* begin QUOTED TEXT *

You will not participate in any appreciation in the value of any of the Underlyings included in the Reference Asset.

 

The Notes will not pay more than the Principal Amount, plus any unpaid coupon payment, at maturity or if the Notes are automatically called. Even if the Final Return of each Underlying in the Reference Asset is greater than zero (regardless of whether a Trigger Event has occurred), you will not participate in the appreciation of any Underlying. Assuming the Notes are held to maturity, the maximum amount payable with respect to the Notes will not exceed the sum of the Principal Amount plus any coupon payments. Under no circumstances, regardless of the extent to which the value of any Underlying appreciates, will your return exceed the total amount of the coupon payments. In some cases, you may earn significantly less by investing in the Notes than you would have earned by investing in an instrument directly linked to the performance of the Underlyings included in the Reference Asset.

 

The Notes are subject to the credit risk of HSBC USA Inc.

 

The Notes are senior unsecured debt obligations of the Issuer, HSBC, and are not, either directly or indirectly, an obligation of any third party. As further described in the accompanying prospectus supplement and prospectus, the securities will rank on par with all of the other unsecured and unsubordinated debt obligations of HSBC, except such obligations as may be preferred by operation of law. Any payment to be made on the Notes, including coupons and any return of principal at maturity or upon early redemption, as applicable, depends on the ability of HSBC to satisfy its obligations as they come due. As a result, the actual and perceived creditworthiness of HSBC may affect the market value of the Notes and, in the event HSBC were to default on its obligations, you may not receive the amounts owed to you under the terms of the Notes.

 

If a Trigger Event occurs with respect to any Underlying, your return will be based on the Final Return of the Least Performing Underlying.

* end QUOTED TEXT *

◆ STATED EXERCISE: Please write out, word for word, the part of the risk disclosure above starting at "The Notes are senior" and ending at "of the Notes.".

* begin DATASET EXTRACT *

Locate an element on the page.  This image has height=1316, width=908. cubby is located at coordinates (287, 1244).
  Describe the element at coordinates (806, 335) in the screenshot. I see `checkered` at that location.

* end DATASET EXTRACT *

◆ CORRECT OUTPUT:
The Notes are senior unsecured debt obligations of the Issuer, HSBC, and are not, either directly or indirectly, an obligation of any third party. As further described in the accompanying prospectus supplement and prospectus, the securities will rank on par with all of the other unsecured and unsubordinated debt obligations of HSBC, except such obligations as may be preferred by operation of law. Any payment to be made on the Notes, including coupons and any return of principal at maturity or upon early redemption, as applicable, depends on the ability of HSBC to satisfy its obligations as they come due. As a result, the actual and perceived creditworthiness of HSBC may affect the market value of the Notes and, in the event HSBC were to default on its obligations, you may not receive the amounts owed to you under the terms of the Notes.